VBA配列の基本:初期化から要素数の取得まで徹底解説

VBA(Visual Basic for Applications)を使ってマクロを作成するとき、配列の扱いは非常に重要な要素となります。配列をうまく使えば、同じ種類のデータを効率的に管理・処理することができます。しかし「どうやって初期化すればよいのか?」「要素数はどうやって数えるのか?」といった基本的な疑問を持つ方も多いでしょう。
この記事では、VBAにおける配列の初期化方法と要素数の取得方法について、初心者にもわかりやすく解説します。基本から応用までを丁寧にまとめていますので、ぜひ最後までご覧ください。


配列とは何か?VBAにおける基本概念

配列とは、同じ型の複数のデータをまとめて扱うための構造です。たとえば「複数の売上データ」や「氏名一覧」などを1つの変数に格納できます。VBAでは、次のようにして配列を宣言します。

Dim fruits(2) As String

この場合、fruits(0)fruits(1)fruits(2)の3つの要素を持つ配列が作成されます。VBAの配列は「0」から始まるのが基本です。


配列の初期化方法

配列の初期化にはいくつかの方法があります。

固定長配列の初期化

要素数があらかじめ分かっている場合は、次のように固定長で宣言できます。

Dim scores(4) As Integer

この例では、5つの整数(0〜4番目のインデックス)を格納できる配列になります。値を代入するには以下のようにします。

scores(0) = 10
scores(1) = 20

可変長配列の初期化

要素数が実行時に決まる場合には、次のように可変長配列を使います。

Dim items() As String
ReDim items(3)

ここで、ReDimを使って要素数を設定しています。

配列の再初期化(再定義)

可変長配列は、ReDimを使って再定義できます。ただし、再定義すると以前のデータは消える点に注意が必要です。

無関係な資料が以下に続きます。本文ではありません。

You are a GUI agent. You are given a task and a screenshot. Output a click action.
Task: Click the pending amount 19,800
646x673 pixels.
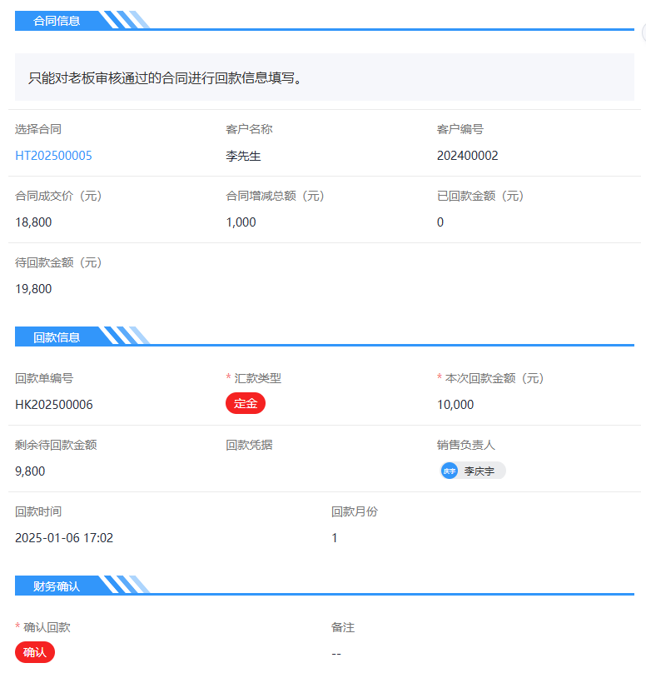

ReDim items(5) ' 元のデータは消える

もしデータを保持したまま要素数だけ変更したい場合は、Preserveを使います。

ReDim Preserve items(5)

このようにすれば、すでに格納されているデータを保持したまま、配列のサイズを変更できます。


配列の要素数を取得する方法

配列のサイズや要素数を確認したいときは、次の関数を使います。

LBound関数とUBound関数

  • LBound(array):配列の最小インデックスを返す
  • UBound(array):配列の最大インデックスを返す
Dim nums(1 To 5) As Integer
MsgBox LBound(nums) ' 結果:1
MsgBox UBound(nums) ' 結果:5

配列の要素数を求める式

要素数を求めるには、以下のようにします。

Dim total As Integer
total = UBound(nums) - LBound(nums) + 1
MsgBox total ' 結果:5

このようにすることで、開始インデックスが0や1に関係なく正確な要素数を算出できます。


多次元配列の初期化と要素数の取得

VBAでは1次元だけでなく、2次元やそれ以上の配列も扱えます。

Dim matrix(1 To 3, 1 To 4) As Integer

この場合、3行×4列のデータを格納できます。

要素数を求めるには次のようにします。

Dim rowCount As Integer
Dim colCount As Integer
rowCount = UBound(matrix, 1) - LBound(matrix, 1) + 1
colCount = UBound(matrix, 2) - LBound(matrix, 2) + 1

ここでは、第2引数で「どの次元か」を指定しています。


配列を使ったループ処理の基本

配列とループは相性が良く、以下のように繰り返し処理に使えます。

Dim i As Integer
Dim cities(2) As String
cities(0) = "東京"
cities(1) = "大阪"
cities(2) = "名古屋"

For i = LBound(cities) To UBound(cities)
Debug.Print cities(i)
Next i

このようにすれば、配列のサイズが変更になっても柔軟に対応できます。


Split関数を使った簡易的な配列作成

文字列を区切って配列として扱いたいときには、Split関数が便利です。

Dim words() As String
words = Split("Apple,Banana,Grape", ",")

この例では、カンマで区切られた文字列が3つの要素を持つ配列に変換されます。


配列の初期化と要素数確認に関する注意点

  • VBAの配列は0から始まるのがデフォルトだが、Option Base 1で1からスタートに変更可能。
  • ReDimで新しいサイズを指定すると、初期化されて既存のデータは消える。
  • Preserveは最終次元しか変更できない。
Option Base 1
Dim list(3) As Integer
' list(1) から list(3) になる

まとめ

VBAにおける配列の初期化方法と要素数の取得について詳しく見てきました。
配列は非常に便利ですが、使い方を誤るとバグの原因にもなります。今回の内容をしっかり理解し、必要に応じてLBoundUBoundReDim Preserveなどを活用すれば、柔軟かつ安全なコードが書けるようになります。

今後、配列を使って複雑な処理に挑戦したい方は、この基本を押さえておくことが大きな武器になるでしょう。